■ Task directions ■
Please show every line in the entries below that includes the word "dialog".
● ● ●
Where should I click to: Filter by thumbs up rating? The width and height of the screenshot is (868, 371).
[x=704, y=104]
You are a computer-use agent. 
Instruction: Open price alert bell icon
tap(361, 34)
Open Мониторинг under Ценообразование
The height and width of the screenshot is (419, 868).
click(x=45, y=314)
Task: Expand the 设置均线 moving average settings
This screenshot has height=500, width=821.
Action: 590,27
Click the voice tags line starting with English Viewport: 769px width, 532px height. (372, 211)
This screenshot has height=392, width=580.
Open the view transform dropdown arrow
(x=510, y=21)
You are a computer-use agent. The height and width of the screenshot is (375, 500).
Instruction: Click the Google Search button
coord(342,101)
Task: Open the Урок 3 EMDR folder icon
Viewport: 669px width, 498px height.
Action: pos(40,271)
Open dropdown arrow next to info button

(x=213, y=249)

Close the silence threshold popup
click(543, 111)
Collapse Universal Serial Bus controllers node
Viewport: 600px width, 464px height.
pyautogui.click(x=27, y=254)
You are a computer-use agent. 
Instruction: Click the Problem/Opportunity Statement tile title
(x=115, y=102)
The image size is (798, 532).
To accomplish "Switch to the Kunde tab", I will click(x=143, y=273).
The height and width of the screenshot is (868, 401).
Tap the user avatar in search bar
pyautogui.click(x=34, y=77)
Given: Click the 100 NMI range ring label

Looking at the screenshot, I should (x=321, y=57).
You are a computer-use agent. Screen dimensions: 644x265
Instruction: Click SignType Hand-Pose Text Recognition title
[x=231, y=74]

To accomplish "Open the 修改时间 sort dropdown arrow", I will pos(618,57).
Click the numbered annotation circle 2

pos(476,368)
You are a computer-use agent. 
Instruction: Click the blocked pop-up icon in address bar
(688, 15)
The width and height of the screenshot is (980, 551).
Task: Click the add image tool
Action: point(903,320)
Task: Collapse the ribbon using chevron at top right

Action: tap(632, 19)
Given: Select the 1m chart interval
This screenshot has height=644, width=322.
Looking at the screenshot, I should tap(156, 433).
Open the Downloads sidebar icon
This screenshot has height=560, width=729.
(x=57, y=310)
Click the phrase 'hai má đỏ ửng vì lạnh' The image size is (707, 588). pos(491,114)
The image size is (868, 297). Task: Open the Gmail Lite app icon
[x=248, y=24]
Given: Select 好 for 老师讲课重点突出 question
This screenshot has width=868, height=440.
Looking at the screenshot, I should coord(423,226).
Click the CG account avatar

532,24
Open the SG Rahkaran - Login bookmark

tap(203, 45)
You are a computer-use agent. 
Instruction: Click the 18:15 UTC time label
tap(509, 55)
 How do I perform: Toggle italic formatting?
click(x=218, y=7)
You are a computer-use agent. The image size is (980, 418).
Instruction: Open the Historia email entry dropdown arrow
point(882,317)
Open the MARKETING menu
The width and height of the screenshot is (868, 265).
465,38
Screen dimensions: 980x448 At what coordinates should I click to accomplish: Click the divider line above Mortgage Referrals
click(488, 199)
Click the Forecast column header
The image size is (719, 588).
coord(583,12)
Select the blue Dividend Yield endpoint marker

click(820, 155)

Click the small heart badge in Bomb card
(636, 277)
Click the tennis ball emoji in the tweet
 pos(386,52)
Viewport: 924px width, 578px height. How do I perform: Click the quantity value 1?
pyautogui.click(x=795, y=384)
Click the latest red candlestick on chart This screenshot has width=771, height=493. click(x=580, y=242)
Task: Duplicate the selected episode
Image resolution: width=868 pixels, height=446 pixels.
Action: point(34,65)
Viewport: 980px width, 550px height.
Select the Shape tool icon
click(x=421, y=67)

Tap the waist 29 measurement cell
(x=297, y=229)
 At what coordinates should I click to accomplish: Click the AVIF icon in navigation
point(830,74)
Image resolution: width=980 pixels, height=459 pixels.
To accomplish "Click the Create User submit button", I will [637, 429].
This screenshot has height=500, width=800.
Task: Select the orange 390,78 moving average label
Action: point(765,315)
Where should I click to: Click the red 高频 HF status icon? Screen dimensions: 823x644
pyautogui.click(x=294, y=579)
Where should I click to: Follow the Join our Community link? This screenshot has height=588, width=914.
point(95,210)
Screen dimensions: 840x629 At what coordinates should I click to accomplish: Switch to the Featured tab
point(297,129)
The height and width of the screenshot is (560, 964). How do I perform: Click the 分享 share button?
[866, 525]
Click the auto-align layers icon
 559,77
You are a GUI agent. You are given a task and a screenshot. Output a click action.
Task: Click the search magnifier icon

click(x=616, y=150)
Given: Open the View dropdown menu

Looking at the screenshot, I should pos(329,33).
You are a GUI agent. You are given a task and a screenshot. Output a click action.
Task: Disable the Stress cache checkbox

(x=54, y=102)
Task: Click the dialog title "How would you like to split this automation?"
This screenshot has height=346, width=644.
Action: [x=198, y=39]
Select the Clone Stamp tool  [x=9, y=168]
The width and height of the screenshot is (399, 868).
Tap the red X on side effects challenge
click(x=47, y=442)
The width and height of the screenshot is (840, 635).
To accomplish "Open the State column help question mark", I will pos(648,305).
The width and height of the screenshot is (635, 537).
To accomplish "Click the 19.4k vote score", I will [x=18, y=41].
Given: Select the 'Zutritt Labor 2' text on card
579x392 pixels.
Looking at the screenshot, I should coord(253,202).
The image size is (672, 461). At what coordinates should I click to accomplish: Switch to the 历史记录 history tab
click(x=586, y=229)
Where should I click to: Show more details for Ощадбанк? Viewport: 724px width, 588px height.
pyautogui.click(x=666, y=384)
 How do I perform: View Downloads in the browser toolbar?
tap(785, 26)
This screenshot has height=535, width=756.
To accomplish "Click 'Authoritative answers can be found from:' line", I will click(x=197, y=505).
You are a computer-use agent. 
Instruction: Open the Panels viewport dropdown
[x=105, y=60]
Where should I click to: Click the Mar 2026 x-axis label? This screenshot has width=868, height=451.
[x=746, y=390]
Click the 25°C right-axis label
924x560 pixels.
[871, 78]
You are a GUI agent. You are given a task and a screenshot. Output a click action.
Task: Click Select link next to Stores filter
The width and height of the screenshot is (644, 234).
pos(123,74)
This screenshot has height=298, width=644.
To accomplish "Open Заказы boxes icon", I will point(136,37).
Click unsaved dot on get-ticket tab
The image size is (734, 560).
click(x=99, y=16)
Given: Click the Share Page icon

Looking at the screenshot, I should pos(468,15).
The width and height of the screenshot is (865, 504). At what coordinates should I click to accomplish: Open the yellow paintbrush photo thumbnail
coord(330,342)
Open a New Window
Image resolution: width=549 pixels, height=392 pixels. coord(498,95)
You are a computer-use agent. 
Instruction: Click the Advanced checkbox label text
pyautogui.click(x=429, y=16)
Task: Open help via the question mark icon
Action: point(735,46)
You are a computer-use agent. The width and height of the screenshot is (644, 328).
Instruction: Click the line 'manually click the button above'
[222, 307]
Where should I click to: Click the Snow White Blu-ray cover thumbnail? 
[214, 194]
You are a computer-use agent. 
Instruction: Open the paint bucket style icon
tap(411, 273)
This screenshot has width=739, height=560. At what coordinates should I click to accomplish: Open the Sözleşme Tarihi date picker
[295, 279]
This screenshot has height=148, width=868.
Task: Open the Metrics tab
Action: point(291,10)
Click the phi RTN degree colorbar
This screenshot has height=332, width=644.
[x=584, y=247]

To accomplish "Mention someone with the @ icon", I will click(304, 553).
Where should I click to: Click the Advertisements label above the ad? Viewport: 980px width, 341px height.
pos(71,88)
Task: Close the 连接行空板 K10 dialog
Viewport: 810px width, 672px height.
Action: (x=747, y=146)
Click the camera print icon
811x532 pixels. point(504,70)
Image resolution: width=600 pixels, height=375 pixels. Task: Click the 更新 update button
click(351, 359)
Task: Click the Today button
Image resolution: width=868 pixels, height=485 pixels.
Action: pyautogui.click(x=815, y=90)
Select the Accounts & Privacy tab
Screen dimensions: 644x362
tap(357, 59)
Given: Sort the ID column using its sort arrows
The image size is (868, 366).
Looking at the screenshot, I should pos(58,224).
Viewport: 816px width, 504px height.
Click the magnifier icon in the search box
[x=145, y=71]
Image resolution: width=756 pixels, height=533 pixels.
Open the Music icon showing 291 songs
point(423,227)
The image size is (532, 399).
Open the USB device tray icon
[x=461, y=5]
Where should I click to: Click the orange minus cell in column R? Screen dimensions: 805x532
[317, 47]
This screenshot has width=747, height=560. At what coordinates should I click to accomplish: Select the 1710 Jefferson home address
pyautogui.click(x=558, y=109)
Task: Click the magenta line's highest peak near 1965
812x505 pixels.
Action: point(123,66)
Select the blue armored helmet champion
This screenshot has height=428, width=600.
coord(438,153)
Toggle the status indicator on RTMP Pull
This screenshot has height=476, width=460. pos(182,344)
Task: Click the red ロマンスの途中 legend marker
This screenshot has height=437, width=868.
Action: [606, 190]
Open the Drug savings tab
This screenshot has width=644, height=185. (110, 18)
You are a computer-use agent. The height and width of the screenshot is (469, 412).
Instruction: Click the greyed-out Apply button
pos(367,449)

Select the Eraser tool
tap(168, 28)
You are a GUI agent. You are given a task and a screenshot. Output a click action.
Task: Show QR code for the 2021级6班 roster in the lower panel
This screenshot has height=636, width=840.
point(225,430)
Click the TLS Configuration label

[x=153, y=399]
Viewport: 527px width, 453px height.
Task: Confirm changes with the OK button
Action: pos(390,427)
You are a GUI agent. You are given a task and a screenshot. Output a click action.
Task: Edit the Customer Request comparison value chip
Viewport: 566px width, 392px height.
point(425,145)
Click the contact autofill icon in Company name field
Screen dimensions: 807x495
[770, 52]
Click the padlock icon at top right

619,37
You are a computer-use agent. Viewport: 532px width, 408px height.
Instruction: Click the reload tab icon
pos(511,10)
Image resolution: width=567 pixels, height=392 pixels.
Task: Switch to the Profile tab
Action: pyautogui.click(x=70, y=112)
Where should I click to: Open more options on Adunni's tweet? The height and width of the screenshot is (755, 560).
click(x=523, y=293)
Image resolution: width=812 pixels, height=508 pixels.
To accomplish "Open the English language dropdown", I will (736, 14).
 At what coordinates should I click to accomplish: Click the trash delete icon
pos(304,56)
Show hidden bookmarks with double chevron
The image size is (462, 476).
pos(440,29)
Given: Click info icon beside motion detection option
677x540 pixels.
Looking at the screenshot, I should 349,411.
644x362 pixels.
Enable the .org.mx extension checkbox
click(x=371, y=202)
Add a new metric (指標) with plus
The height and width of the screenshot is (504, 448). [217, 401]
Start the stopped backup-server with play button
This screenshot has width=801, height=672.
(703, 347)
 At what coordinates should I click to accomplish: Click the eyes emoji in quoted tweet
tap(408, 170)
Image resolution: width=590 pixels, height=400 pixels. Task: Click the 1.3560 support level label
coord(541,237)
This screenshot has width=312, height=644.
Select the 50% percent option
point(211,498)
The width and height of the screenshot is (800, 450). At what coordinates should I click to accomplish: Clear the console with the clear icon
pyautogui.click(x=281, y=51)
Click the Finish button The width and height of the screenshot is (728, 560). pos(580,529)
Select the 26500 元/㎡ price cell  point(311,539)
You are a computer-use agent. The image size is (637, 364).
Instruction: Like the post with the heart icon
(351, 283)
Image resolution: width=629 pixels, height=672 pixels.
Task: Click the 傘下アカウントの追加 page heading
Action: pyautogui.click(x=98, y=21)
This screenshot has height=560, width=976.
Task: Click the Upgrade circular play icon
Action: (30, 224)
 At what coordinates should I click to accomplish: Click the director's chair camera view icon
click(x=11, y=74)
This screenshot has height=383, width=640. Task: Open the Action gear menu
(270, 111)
● ● ●
■ Answer below ■
Task: Click the dialog title "How would you like to split this automation?"
Task: Close the 连接行空板 K10 dialog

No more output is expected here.